Maybe it wasn’t clear what I was doing. But it seemed like it was obvious enough. To avoid talking past each other, it’s customary, at least it seems to me that it is, that an understanding of how terms are being used is needed. So depending on how @Timothy_Horton is defining “related scientific evidence” will determine how I proceed with my reply. Does that make sense?
What would happen if God was assumed to be the cause of a crime if investigators couldn’t come up with evidence for a human criminal in an arbitrary amount of time? If investigators aren’t able to point to a suspect after a year, should they just say “God did it” and stop investigating?
It’s your term. You define it and tell us how to objectively determine it.
I’m curious as to how you conclude "both of which cannot be defined in any way.
And I’m not clear what exactly you mean by “demonstrate such?” Are you saying that God cannot be demonstrated, or that His actions in the world cannot be demonstrated? Or maybe something else?
Then please provide some of this "lots… Your claimed scientific evidence indicating supernatural entities have meddled with the physical world.
I think it would be similar to how a jury decides if there’s enough evidence beyond a reasonable doubt. However, that may be to high of a standard considering we’re not deciding whether or not someone should live. But that would at least be a good starting point.
I’m not suggesting scientists “throw in the towel” so to speak. Simply that they temper their efforts more accordingly. If it seems like the more research is done the more implausible it becomes for a natural cause, that might be a good indication that before spending considerably more man hours and money on research, the main OoL researchers should put the brakes on and spend some considerable time thinking about a different approach that would at least have a chance to account for the data. Now if that’s what’s already the case then there’s no need to continue the discussion on this particular aspect of the issue. But the impression I get is that it is not the case.
You have it bass ackwards. The standard " evidence beyond a reasonable doubt" is to establish the positive case of an accused person’s guilt. If such evidence is not available in sufficient quantity or quality the conclusion is “we don’t know”, NOT “God committed the crime”.
You are claiming to have evidence beyond a reasonable doubt for the negative case, there is no natural means for OOL. That’s the blunder people keep pointing out to you which for some reason you keep making.
Clearly not by examining the evidence!
How do you know that they are not already doing so?
“Heavier-than-air flying craft are impossible.”–Lord Kelvin, 1895
Thankfully, no one packed up their workshops and went home.
I assume we’re talking hypothetically here. And just to clarify, it’s not an arbitrary amount of time, it’s when sufficient evidence is available to meet the standard of “beyond a reasonable doubt.” Now if we imagine that there were no evidence whatsoever that there was any physical cause, then we’d have to rule out all physical options. Then we couldn’t just assume God as a suspect without having some evidence to suspect that He could have done it. Does that make sense?
What was the evidence he based his claim on?
Let’s say we find a murder victim with a knife sticking out of their chest. If we are not able to find evidence of a human or any other natural being sticking that knife in that chest, do we then conclude that God did it?
The lack of anyone being able to build a heavier-than-air flying machine. People had been trying for thousands of years to build such a machine, and no one had.
So I would define it as both direct and indirect empirical evidence according to how I laid those distinctions out in my previous comment regarding such.

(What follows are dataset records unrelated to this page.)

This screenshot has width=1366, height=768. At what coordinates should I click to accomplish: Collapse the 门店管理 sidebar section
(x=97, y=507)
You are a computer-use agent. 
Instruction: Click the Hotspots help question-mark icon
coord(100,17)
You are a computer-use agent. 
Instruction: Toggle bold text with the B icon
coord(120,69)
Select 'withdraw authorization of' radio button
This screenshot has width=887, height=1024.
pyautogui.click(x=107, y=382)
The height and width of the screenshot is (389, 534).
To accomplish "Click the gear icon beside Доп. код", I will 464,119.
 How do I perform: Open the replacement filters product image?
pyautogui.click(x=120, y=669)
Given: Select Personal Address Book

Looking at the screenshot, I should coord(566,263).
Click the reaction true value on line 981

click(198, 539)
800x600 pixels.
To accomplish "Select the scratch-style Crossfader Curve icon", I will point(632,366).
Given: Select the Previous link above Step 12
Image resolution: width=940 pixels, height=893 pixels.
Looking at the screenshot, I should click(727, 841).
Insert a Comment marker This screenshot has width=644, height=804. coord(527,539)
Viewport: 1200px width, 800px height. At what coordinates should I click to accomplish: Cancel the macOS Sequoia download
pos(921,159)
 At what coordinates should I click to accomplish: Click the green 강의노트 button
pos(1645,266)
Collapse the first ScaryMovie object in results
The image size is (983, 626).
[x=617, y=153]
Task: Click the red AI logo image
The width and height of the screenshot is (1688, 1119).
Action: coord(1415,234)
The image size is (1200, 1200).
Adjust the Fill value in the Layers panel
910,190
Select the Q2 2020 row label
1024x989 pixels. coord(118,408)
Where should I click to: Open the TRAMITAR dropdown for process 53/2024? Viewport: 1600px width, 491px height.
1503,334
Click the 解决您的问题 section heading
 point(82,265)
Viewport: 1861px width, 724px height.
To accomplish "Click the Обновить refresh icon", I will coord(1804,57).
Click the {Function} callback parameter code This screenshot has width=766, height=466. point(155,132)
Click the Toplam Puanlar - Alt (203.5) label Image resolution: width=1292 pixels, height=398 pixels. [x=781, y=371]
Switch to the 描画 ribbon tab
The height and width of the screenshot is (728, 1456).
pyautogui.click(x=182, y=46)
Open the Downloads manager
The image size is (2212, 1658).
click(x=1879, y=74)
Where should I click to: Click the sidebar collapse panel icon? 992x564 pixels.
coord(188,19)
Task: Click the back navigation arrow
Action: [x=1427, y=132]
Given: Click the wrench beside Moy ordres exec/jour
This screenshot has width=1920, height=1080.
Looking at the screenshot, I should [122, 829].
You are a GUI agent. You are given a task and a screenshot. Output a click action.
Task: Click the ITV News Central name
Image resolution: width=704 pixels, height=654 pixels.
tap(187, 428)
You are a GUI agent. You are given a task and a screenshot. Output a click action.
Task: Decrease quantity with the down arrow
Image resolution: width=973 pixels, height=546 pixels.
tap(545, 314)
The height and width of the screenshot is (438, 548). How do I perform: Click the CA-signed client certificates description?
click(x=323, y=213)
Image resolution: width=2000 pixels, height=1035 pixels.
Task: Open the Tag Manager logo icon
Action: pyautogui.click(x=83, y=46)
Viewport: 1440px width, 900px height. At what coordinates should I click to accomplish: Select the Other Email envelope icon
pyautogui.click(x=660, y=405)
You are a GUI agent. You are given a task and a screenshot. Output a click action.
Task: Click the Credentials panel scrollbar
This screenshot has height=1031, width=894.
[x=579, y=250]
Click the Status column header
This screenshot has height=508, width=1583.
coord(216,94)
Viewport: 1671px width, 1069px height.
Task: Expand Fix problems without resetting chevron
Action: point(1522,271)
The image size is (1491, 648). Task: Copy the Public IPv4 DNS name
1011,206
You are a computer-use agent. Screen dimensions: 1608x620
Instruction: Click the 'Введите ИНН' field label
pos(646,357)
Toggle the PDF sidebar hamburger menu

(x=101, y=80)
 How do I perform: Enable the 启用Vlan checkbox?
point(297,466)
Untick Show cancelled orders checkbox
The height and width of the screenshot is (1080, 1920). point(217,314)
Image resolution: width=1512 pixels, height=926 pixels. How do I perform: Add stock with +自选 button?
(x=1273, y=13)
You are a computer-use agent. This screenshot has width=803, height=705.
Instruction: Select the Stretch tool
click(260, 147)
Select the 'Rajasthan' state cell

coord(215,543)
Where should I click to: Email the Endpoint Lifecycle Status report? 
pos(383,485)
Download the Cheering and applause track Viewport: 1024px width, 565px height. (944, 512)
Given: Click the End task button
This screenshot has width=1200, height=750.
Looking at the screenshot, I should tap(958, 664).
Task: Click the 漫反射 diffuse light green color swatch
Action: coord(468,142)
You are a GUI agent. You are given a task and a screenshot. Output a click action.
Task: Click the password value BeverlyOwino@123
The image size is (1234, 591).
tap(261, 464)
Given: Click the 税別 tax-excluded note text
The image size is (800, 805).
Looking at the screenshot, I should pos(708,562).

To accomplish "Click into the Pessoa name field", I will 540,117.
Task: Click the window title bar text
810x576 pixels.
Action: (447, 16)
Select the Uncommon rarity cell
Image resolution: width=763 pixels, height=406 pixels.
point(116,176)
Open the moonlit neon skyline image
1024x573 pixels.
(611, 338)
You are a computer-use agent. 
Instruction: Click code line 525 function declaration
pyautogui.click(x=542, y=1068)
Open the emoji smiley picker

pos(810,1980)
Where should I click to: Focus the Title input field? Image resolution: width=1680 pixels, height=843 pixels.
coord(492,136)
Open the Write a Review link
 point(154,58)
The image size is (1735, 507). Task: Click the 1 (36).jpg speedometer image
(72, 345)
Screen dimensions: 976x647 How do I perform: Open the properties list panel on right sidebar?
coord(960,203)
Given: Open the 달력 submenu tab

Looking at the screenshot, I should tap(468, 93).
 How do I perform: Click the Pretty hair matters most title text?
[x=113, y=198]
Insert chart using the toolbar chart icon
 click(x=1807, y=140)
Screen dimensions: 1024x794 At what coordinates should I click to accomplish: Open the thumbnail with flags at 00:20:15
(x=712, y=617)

So are you OK with that definition? If so we can proceed onto the actual evidence. If not, then you would need to explain why you don’t agree and how you think it should be defined.
As I mentioned in my post to @cwhenderson I don’t. I don’t get that impression, but if I’m wrong I’m happy to hear it.
OK then, let’s see your direct or indirect empirical evidence for supernatural meddling in the physical world. You claimed to know of “lots” of such evidence, remember?
Please keep the discussion to positive evidence for the supernatural please. The negative “we don’t know so we can assume the supernatural did it” isn’t positive empirical evidence.
That’s precisely how it would be done. Are you suggesting that there is no evidence that would suggest that known natural causes of OoL are implausible?
According to our experience of reality I think the available evidence of the knife itself would obviously implicate human activity and we would therefore have to conclude that either the murderer has not been found, or that maybe it wasn’t a murder after all, but suicide.
I don’t think any rational person would conclude that it must have been God. After all, how many cases of the sort you’re proposing has ever happened? So I think your analogy is just a bit too unrealistic to make any sense of it.
In the case of biology and origin of life, there are analogous observations. If abiogenesis did occur through natural processes then what would we expect to see in the fossil record? We would expect to see only very simple life in the earliest fossil records. This is what we see. For billions of years all we see is evidence of simple single celled life.